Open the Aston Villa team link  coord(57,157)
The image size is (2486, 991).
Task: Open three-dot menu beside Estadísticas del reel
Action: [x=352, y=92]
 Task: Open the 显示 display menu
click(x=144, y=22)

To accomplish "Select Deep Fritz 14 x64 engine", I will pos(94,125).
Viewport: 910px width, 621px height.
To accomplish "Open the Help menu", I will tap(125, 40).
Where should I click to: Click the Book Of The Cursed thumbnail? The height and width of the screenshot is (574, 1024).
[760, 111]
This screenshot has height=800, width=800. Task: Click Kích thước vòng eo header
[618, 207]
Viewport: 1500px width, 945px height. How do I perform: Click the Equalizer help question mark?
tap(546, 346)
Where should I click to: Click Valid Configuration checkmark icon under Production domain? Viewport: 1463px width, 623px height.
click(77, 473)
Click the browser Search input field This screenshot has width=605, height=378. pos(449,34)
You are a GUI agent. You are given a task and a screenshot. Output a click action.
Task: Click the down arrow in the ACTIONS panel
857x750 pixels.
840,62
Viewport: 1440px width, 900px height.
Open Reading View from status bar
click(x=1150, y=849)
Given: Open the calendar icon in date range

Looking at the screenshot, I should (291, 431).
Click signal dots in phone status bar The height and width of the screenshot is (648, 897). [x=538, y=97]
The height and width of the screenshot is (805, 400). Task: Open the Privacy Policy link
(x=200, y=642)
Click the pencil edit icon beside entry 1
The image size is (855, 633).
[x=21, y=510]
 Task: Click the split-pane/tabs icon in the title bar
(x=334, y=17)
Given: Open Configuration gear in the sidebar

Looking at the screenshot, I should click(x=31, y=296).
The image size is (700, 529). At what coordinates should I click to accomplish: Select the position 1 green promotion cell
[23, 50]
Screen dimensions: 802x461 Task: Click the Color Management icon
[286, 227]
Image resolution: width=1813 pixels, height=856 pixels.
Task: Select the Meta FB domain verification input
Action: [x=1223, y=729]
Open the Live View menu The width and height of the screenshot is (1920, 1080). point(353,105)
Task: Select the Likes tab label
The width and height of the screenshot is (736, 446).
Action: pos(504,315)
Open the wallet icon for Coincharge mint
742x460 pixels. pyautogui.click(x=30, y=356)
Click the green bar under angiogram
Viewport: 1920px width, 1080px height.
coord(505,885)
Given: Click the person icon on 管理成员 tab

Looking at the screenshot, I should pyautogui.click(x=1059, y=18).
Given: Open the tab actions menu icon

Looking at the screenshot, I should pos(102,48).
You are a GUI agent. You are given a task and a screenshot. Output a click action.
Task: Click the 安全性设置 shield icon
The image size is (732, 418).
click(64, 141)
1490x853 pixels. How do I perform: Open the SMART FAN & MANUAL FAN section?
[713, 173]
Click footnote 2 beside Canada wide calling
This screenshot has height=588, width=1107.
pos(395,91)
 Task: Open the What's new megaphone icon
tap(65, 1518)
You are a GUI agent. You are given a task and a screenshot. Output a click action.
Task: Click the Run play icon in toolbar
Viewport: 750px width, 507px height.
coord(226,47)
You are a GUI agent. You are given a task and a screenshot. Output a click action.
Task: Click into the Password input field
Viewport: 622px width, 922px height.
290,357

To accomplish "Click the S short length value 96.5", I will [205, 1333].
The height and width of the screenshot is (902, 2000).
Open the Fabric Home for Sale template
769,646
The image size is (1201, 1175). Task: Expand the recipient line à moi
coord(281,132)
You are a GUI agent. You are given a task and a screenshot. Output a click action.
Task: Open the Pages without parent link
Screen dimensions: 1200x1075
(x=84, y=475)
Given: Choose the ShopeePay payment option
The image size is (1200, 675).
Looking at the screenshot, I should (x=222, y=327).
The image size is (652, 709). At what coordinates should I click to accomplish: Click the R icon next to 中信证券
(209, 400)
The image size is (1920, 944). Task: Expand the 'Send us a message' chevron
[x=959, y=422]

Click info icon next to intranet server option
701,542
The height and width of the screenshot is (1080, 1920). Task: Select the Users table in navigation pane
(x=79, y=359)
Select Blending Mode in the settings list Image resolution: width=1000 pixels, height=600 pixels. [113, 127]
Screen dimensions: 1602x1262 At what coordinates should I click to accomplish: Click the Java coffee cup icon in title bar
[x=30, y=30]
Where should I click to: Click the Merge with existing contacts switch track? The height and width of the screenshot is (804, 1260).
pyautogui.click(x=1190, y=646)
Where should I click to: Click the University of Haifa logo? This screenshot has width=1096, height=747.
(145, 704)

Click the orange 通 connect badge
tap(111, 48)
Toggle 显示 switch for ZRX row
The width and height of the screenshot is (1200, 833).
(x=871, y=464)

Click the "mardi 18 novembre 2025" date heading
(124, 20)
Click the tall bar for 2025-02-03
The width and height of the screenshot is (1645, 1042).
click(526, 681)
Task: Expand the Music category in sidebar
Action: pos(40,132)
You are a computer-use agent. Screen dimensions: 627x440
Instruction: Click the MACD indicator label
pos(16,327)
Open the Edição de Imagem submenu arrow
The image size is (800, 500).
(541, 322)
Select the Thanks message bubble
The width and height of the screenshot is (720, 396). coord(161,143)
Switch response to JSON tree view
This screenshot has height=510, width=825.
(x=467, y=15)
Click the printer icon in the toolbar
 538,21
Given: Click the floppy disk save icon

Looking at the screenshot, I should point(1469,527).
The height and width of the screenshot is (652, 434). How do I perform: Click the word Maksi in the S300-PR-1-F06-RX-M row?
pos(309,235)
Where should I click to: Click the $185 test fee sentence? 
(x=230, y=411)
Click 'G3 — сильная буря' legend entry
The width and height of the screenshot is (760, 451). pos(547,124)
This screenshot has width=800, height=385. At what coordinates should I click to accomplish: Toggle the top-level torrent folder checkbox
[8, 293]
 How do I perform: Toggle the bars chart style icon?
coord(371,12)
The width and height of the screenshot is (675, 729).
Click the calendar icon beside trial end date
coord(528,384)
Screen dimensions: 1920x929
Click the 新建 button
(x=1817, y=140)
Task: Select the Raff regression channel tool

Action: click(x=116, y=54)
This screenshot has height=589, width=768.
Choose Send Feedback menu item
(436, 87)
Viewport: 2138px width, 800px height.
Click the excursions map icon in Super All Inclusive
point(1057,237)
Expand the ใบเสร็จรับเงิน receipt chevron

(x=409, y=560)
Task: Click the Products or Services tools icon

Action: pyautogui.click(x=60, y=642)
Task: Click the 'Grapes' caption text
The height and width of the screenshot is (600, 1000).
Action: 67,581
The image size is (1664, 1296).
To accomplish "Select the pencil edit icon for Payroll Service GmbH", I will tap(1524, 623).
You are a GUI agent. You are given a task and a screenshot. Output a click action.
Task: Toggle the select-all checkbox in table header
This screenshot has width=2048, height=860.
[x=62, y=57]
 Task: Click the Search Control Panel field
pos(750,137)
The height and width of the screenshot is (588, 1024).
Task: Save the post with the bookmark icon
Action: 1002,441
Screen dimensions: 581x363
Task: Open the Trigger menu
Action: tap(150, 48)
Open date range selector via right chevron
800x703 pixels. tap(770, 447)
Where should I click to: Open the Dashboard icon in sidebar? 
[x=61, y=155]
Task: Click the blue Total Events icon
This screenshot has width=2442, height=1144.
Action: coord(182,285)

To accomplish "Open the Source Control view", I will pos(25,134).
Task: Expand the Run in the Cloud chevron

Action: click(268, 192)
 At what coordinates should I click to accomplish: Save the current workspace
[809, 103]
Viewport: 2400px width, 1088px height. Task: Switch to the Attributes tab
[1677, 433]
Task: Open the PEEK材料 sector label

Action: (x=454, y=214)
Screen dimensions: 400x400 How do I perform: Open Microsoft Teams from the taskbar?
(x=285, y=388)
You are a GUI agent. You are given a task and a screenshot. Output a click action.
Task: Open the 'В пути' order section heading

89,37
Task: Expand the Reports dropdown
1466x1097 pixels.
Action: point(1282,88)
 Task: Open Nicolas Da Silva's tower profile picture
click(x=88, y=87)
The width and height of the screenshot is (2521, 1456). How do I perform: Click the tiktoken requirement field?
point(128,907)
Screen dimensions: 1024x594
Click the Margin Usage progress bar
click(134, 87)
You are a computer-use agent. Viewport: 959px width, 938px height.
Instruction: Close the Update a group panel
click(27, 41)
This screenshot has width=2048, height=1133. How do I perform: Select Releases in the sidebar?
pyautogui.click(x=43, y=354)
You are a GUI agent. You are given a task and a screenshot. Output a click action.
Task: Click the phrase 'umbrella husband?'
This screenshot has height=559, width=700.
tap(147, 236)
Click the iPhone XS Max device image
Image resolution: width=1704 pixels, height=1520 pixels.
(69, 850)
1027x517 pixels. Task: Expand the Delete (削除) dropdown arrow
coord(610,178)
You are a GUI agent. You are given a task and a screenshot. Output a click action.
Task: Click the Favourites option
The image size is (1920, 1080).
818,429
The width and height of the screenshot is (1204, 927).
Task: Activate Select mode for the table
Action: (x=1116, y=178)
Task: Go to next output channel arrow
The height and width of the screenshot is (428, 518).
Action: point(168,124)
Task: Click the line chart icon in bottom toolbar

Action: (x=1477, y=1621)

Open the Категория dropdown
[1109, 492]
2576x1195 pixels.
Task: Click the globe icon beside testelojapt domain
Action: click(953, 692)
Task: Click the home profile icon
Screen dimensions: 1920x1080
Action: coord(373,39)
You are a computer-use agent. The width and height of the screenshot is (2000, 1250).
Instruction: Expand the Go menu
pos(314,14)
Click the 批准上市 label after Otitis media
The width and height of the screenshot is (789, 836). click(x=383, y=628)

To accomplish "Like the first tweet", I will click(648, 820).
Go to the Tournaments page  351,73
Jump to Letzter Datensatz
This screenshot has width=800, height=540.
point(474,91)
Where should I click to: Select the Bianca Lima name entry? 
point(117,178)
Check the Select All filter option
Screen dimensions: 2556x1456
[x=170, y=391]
┄┄┄┄┄┄
Rewrite everything from the line containing "The image size is (652, 709)." down to the line containing "Select Blending Mode", changing each "icon" to "button" and leaving the rest of those lines unchanged.

The image size is (652, 709). At what coordinates should I click to accomplish: Click the R button next to 中信证券
(209, 400)
The image size is (1920, 944). Task: Expand the 'Send us a message' chevron
[x=959, y=422]

Click info button next to intranet server option
701,542
The height and width of the screenshot is (1080, 1920). Task: Select the Users table in navigation pane
(x=79, y=359)
Select Blending Mode in the settings list Image resolution: width=1000 pixels, height=600 pixels. [113, 127]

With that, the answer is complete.